Problem requirements: Please rewrite the material below with every "Identify the location of" changed to "Give the location of" and nothing else altered.

Available records:
==*==

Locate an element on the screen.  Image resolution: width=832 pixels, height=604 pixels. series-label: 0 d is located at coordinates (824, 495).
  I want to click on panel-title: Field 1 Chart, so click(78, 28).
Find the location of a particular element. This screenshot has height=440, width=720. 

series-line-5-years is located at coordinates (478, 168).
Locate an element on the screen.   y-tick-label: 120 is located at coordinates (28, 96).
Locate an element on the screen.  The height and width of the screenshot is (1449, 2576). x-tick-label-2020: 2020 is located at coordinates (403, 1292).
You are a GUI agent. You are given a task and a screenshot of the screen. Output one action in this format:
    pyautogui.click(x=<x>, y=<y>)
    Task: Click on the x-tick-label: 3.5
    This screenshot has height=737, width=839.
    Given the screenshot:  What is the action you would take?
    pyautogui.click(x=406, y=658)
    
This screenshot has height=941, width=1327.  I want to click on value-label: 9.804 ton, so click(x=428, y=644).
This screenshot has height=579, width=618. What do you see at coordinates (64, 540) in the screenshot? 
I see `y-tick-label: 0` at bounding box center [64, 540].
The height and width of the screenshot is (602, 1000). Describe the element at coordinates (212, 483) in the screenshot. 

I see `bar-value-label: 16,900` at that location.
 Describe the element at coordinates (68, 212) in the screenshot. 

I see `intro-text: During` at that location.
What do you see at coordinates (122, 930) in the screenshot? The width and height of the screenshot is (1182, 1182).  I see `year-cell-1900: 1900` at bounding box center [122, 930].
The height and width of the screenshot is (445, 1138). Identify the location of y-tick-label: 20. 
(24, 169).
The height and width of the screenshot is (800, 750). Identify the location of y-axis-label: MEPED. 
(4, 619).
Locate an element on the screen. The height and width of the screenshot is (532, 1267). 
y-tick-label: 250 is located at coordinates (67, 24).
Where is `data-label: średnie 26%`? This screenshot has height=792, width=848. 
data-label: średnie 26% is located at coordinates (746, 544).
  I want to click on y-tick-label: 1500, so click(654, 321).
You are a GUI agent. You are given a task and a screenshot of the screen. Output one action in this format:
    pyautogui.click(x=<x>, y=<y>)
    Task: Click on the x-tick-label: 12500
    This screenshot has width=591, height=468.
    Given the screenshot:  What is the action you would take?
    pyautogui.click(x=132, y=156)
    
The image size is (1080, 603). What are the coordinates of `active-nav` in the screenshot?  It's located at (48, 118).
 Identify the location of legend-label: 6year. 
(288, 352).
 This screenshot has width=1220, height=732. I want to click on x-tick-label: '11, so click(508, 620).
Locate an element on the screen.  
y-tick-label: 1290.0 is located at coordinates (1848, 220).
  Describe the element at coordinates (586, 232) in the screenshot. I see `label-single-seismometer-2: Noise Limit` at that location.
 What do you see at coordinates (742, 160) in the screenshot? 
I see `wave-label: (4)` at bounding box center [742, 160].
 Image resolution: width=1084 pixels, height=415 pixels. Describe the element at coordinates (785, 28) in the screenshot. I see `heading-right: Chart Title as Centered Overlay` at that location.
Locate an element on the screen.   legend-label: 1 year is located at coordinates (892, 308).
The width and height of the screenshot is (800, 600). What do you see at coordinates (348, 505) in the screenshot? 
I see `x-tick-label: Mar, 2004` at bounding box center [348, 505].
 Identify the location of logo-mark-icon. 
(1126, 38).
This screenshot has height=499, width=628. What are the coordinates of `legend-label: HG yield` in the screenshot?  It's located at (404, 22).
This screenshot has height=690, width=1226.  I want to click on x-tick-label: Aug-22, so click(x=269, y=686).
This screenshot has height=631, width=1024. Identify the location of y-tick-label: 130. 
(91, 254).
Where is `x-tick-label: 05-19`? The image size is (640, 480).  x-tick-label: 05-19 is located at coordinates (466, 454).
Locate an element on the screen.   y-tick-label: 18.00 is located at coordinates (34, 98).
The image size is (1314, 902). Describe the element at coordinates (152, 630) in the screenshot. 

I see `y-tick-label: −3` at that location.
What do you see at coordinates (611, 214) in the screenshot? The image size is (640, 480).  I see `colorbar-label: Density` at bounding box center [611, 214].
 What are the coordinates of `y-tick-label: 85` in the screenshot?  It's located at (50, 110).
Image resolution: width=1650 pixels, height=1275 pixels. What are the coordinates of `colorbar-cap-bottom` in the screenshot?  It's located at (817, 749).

==*==

Output for this task:
Locate an element on the screen.  Image resolution: width=832 pixels, height=604 pixels. series-label: 0 d is located at coordinates (824, 495).
  I want to click on panel-title: Field 1 Chart, so click(78, 28).
Find the location of a particular element. This screenshot has height=440, width=720. 

series-line-5-years is located at coordinates (478, 168).
Locate an element on the screen.   y-tick-label: 120 is located at coordinates (28, 96).
Locate an element on the screen.  The height and width of the screenshot is (1449, 2576). x-tick-label-2020: 2020 is located at coordinates (403, 1292).
You are a GUI agent. You are given a task and a screenshot of the screen. Output one action in this format:
    pyautogui.click(x=<x>, y=<y>)
    Task: Click on the x-tick-label: 3.5
    This screenshot has height=737, width=839.
    Given the screenshot:  What is the action you would take?
    pyautogui.click(x=406, y=658)
    
This screenshot has height=941, width=1327.  I want to click on value-label: 9.804 ton, so click(x=428, y=644).
This screenshot has height=579, width=618. What do you see at coordinates (64, 540) in the screenshot? 
I see `y-tick-label: 0` at bounding box center [64, 540].
The height and width of the screenshot is (602, 1000). Describe the element at coordinates (212, 483) in the screenshot. 

I see `bar-value-label: 16,900` at that location.
 Describe the element at coordinates (68, 212) in the screenshot. 

I see `intro-text: During` at that location.
What do you see at coordinates (122, 930) in the screenshot? The width and height of the screenshot is (1182, 1182).  I see `year-cell-1900: 1900` at bounding box center [122, 930].
The height and width of the screenshot is (445, 1138). Give the location of y-tick-label: 20. 
(24, 169).
The height and width of the screenshot is (800, 750). Give the location of y-axis-label: MEPED. 
(4, 619).
Locate an element on the screen. The height and width of the screenshot is (532, 1267). 
y-tick-label: 250 is located at coordinates (67, 24).
Where is `data-label: średnie 26%`? This screenshot has height=792, width=848. 
data-label: średnie 26% is located at coordinates (746, 544).
  I want to click on y-tick-label: 1500, so click(654, 321).
You are a GUI agent. You are given a task and a screenshot of the screen. Output one action in this format:
    pyautogui.click(x=<x>, y=<y>)
    Task: Click on the x-tick-label: 12500
    This screenshot has width=591, height=468.
    Given the screenshot:  What is the action you would take?
    pyautogui.click(x=132, y=156)
    
The image size is (1080, 603). What are the coordinates of `active-nav` in the screenshot?  It's located at (48, 118).
 Give the location of legend-label: 6year. 
(288, 352).
 This screenshot has width=1220, height=732. I want to click on x-tick-label: '11, so click(508, 620).
Locate an element on the screen.  
y-tick-label: 1290.0 is located at coordinates (1848, 220).
  Describe the element at coordinates (586, 232) in the screenshot. I see `label-single-seismometer-2: Noise Limit` at that location.
 What do you see at coordinates (742, 160) in the screenshot? 
I see `wave-label: (4)` at bounding box center [742, 160].
 Image resolution: width=1084 pixels, height=415 pixels. Describe the element at coordinates (785, 28) in the screenshot. I see `heading-right: Chart Title as Centered Overlay` at that location.
Locate an element on the screen.   legend-label: 1 year is located at coordinates (892, 308).
The width and height of the screenshot is (800, 600). What do you see at coordinates (348, 505) in the screenshot? 
I see `x-tick-label: Mar, 2004` at bounding box center [348, 505].
 Give the location of logo-mark-icon. 
(1126, 38).
This screenshot has height=499, width=628. What are the coordinates of `legend-label: HG yield` in the screenshot?  It's located at (404, 22).
This screenshot has height=690, width=1226.  I want to click on x-tick-label: Aug-22, so click(x=269, y=686).
This screenshot has height=631, width=1024. Give the location of y-tick-label: 130. 
(91, 254).
Where is `x-tick-label: 05-19`? The image size is (640, 480).  x-tick-label: 05-19 is located at coordinates (466, 454).
Locate an element on the screen.   y-tick-label: 18.00 is located at coordinates (34, 98).
The image size is (1314, 902). Describe the element at coordinates (152, 630) in the screenshot. 

I see `y-tick-label: −3` at that location.
What do you see at coordinates (611, 214) in the screenshot? The image size is (640, 480).  I see `colorbar-label: Density` at bounding box center [611, 214].
 What are the coordinates of `y-tick-label: 85` in the screenshot?  It's located at (50, 110).
Image resolution: width=1650 pixels, height=1275 pixels. What are the coordinates of `colorbar-cap-bottom` in the screenshot?  It's located at (817, 749).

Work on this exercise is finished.